福岡工業大学の石田研究室は、小型のPC端末「BLEビーコン」を用いて避難所に出入りする人の数や性別などの情報をタッチレスで送受信し、集計するシステムを開発。それらのデータと過去の災害対応データを組み合わせ、AIがその自治体や避難所にとって最適な物資や人員の配分を自動的に判断するシステムを開発した。
■効率的な避難所の運営が求められる
東日本大震災の発生時、自治体やボランティアの人的資源も限られる中で避難所の運営は困難を迫られた。今後、災害発生時には避難所の収容人数の大幅な見直しと分散避難が求められる。
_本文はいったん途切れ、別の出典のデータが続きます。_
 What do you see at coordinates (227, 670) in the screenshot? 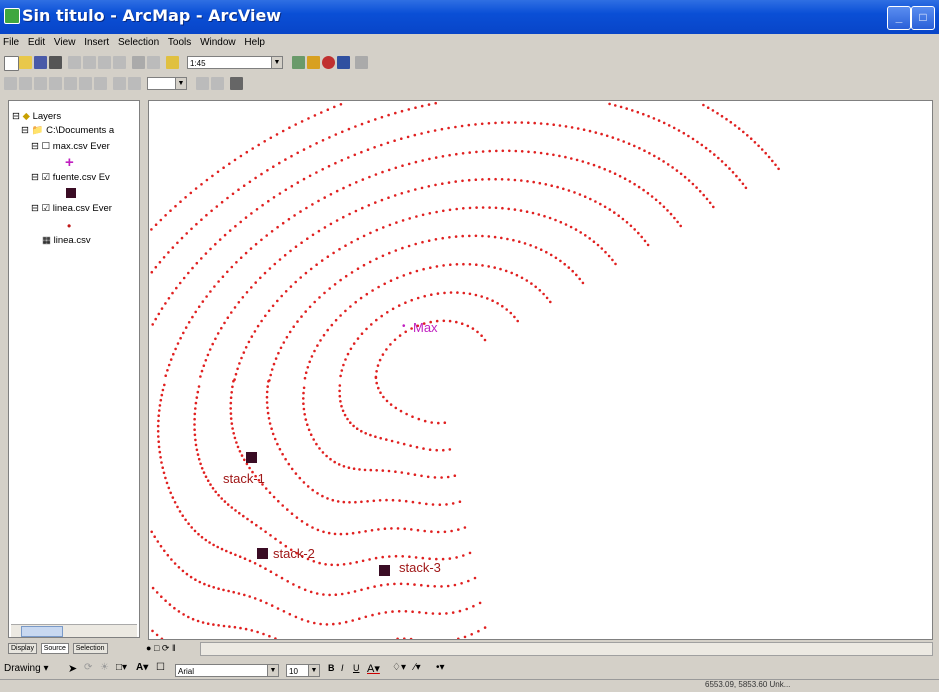
I see `font-name-combo: Arial ▼` at bounding box center [227, 670].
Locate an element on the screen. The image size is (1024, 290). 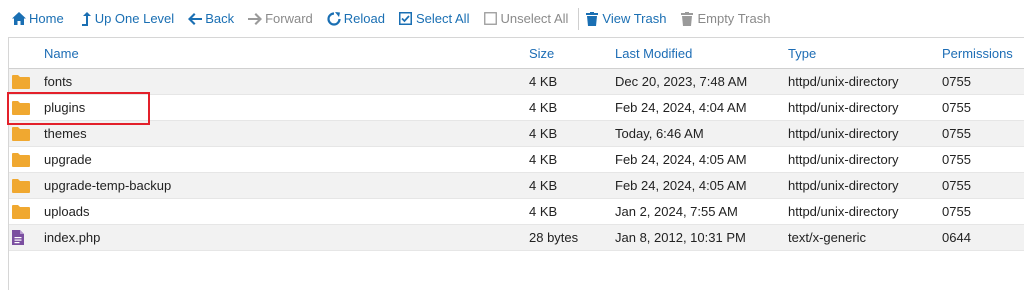
checkbox-empty-icon is located at coordinates (490, 19).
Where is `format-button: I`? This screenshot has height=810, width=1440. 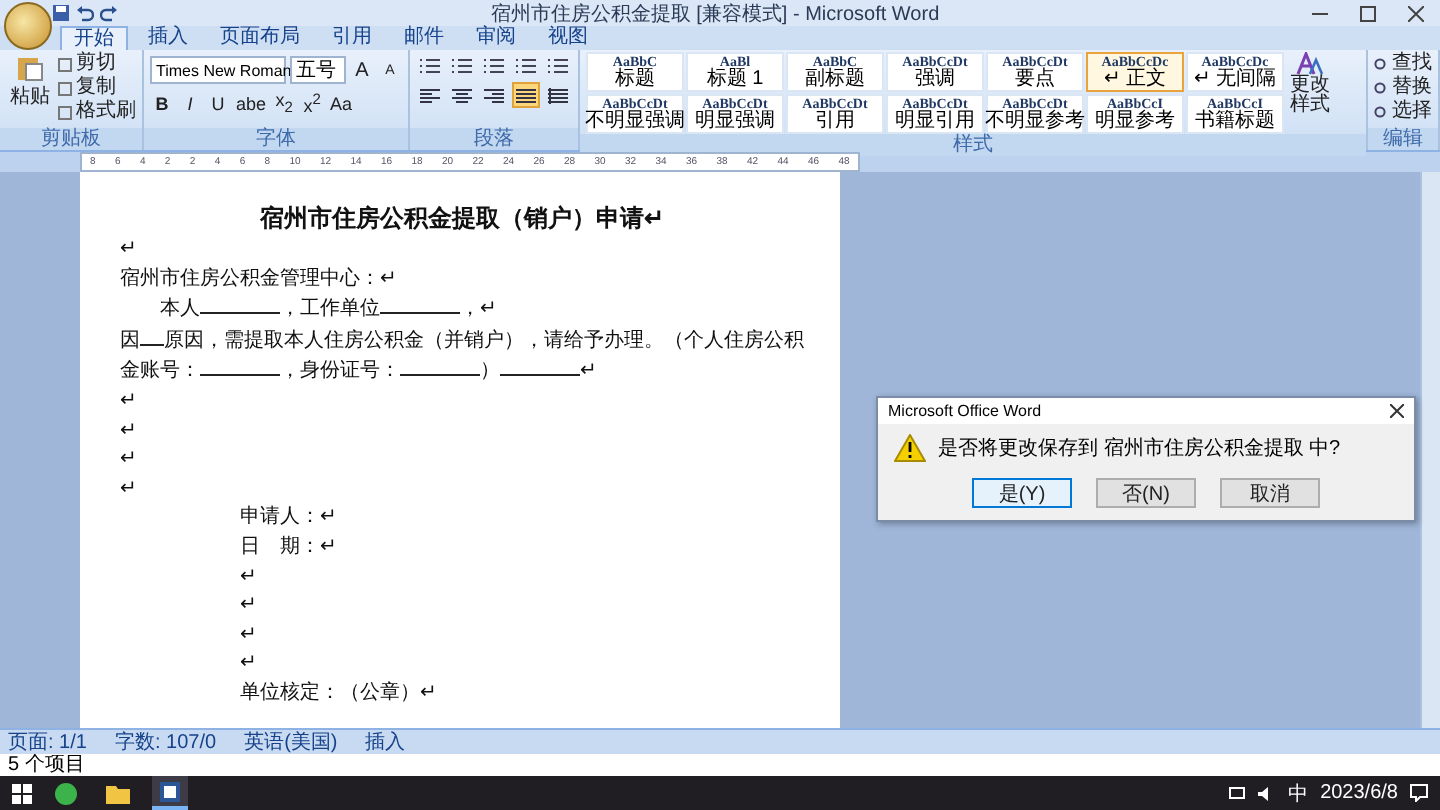 format-button: I is located at coordinates (190, 103).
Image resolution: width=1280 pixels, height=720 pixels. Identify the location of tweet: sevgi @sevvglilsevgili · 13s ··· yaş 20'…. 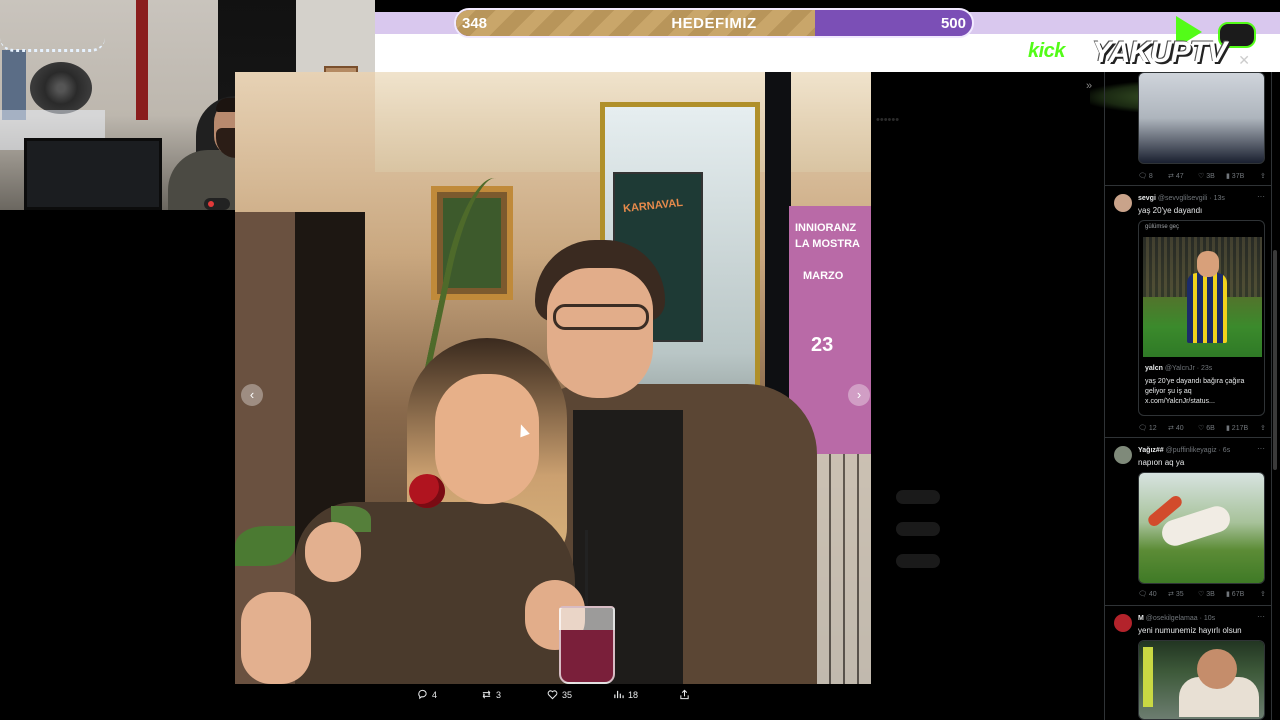
(1188, 312).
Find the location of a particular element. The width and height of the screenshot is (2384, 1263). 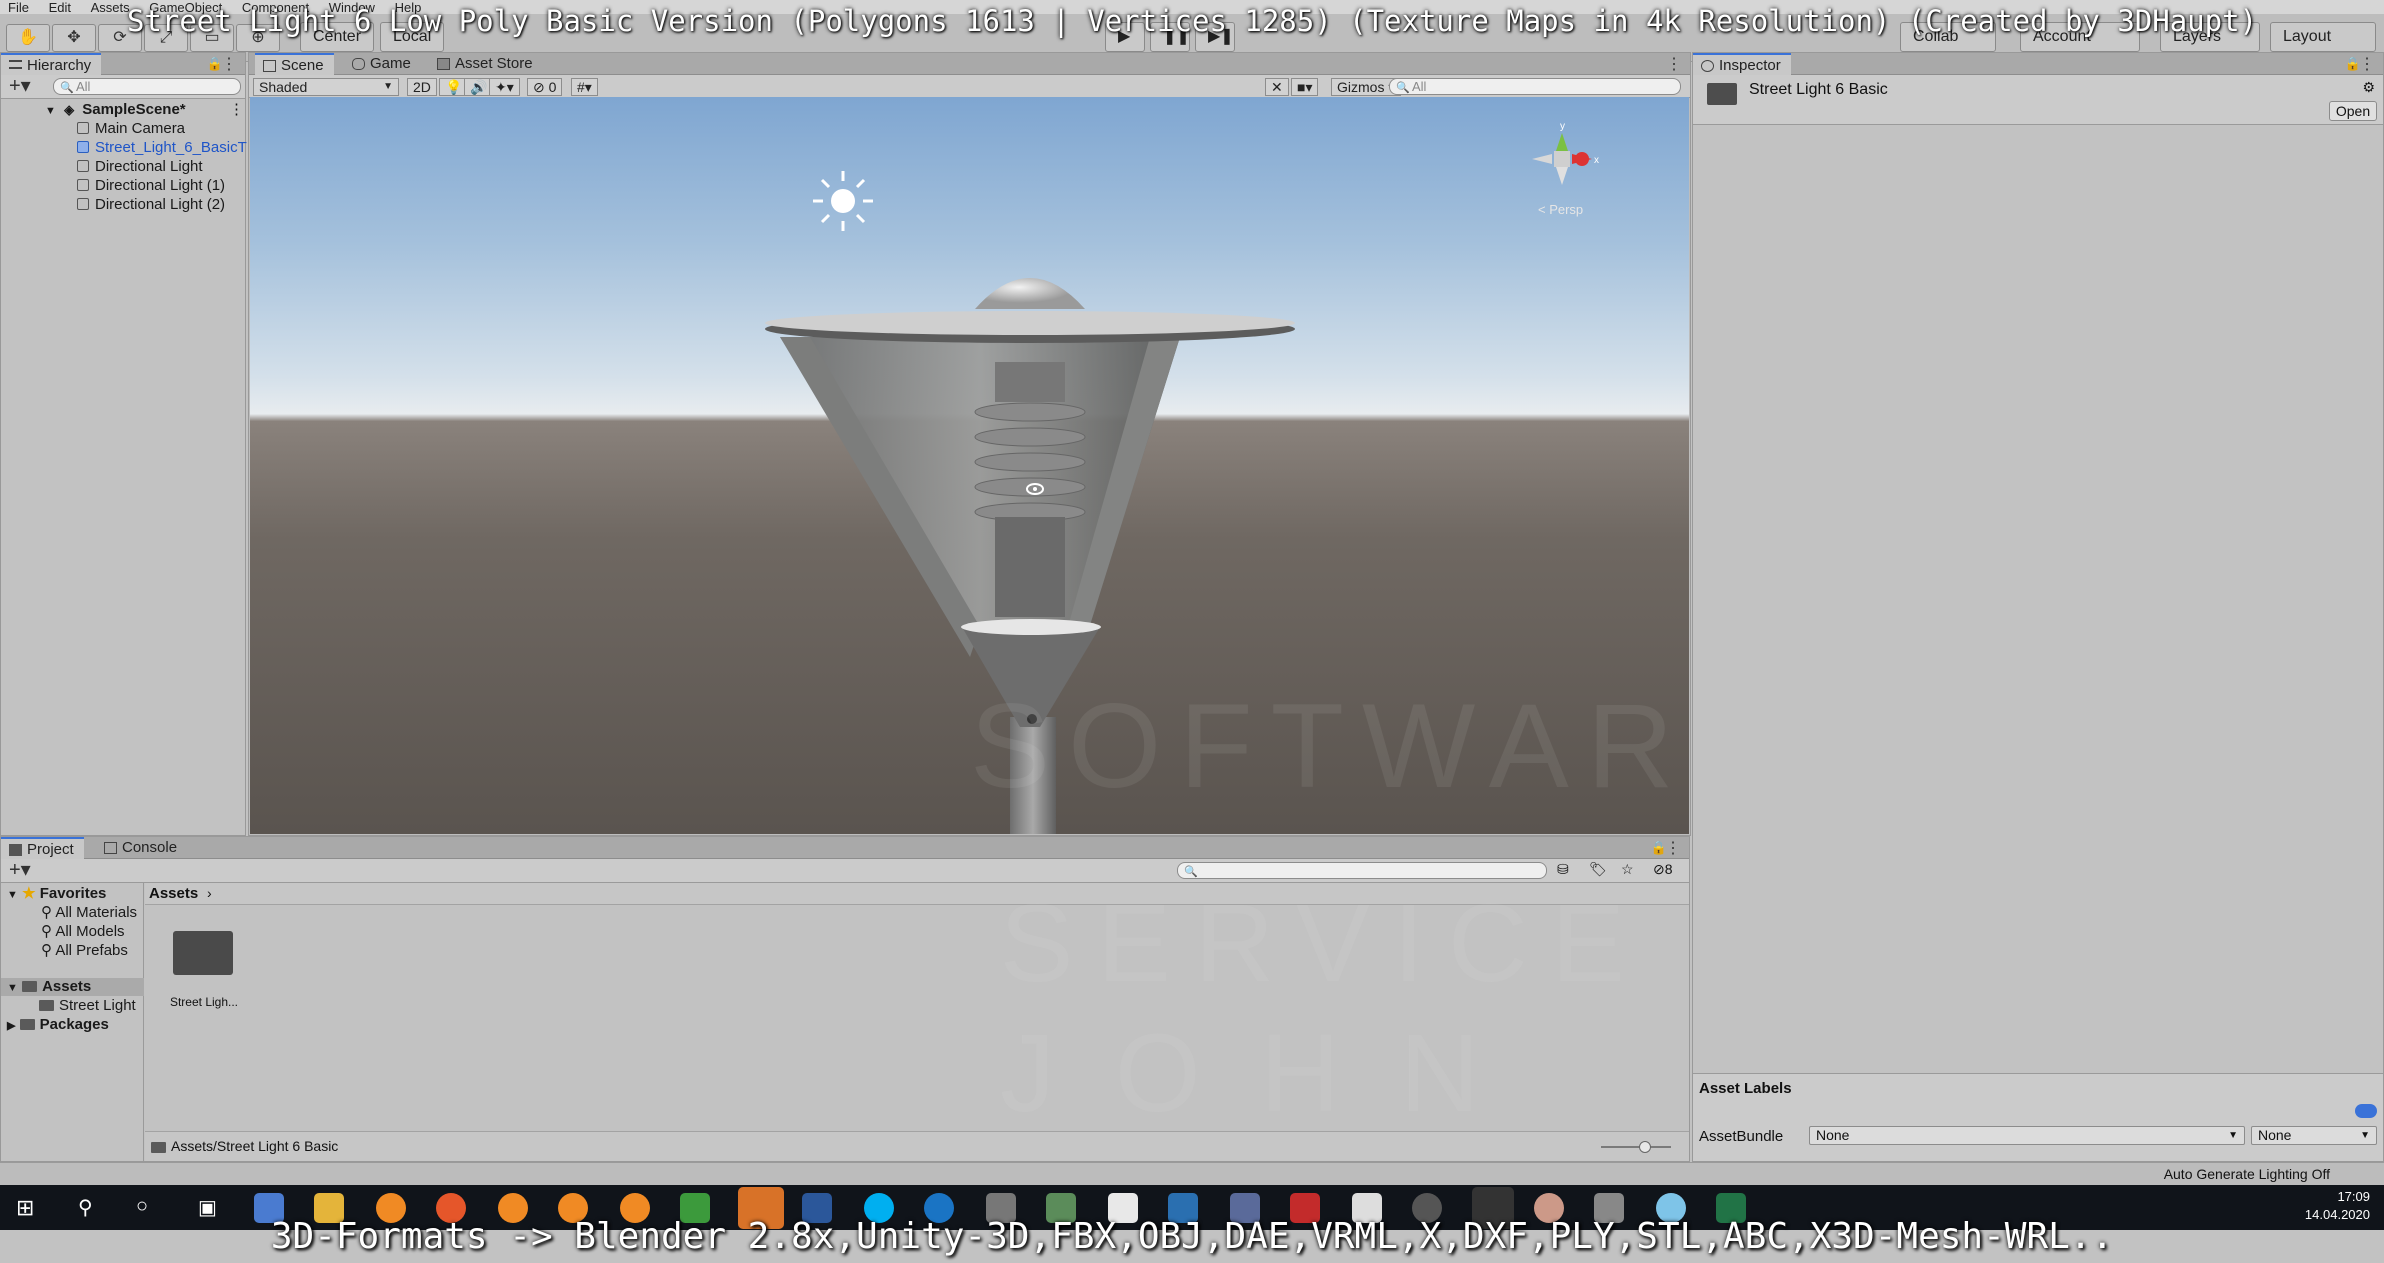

そうした課題に対して、福岡工業大学情報通信工学科の石田研究室は効率的な被災者の情報把握や避難所の運営をする研究を進めている。
■ビーコンが自動的に避難所への出入りを記録
石田研究室が開発したシステムは、避難者は平常時にアプリに自分の情報を登録。被災時に避難所へ行き、BLEビーコンの半径10m以内に立ち入ると、ビーコンが自動的に被災者とメッセージのやり取りを行い、出入りを記録。「今その避難所にいる人数」をリアルタイムで集計できる。
■避難所の情報は自治体の管理画面に集約
自治体が避難所の支援を行う上で最も重要なのは、避難所にどのような人が何人いるかという情報。ビーコンに登録された情報は、自治体の管理画面に集約され、物資の配分などを判断する材料になる。避難所を退出する場合、次の行き先を登録すれば、その後の支援の漏れも無くすことができる。
■過去の災害から適切な物資や人員の配置をAIが提案
同システムはこれまでに自治体が過去の災害時にどのような対応をしてきたかをAIが分析。過去の同規模の災害時を振り返って、どのようなリソース配分を行うことが必要か、その時点で最適と考えられる提案がされる。迅速かつ過不足のない物資や人員の配置を行うことで、災害支援を速やかに行うことにつながる。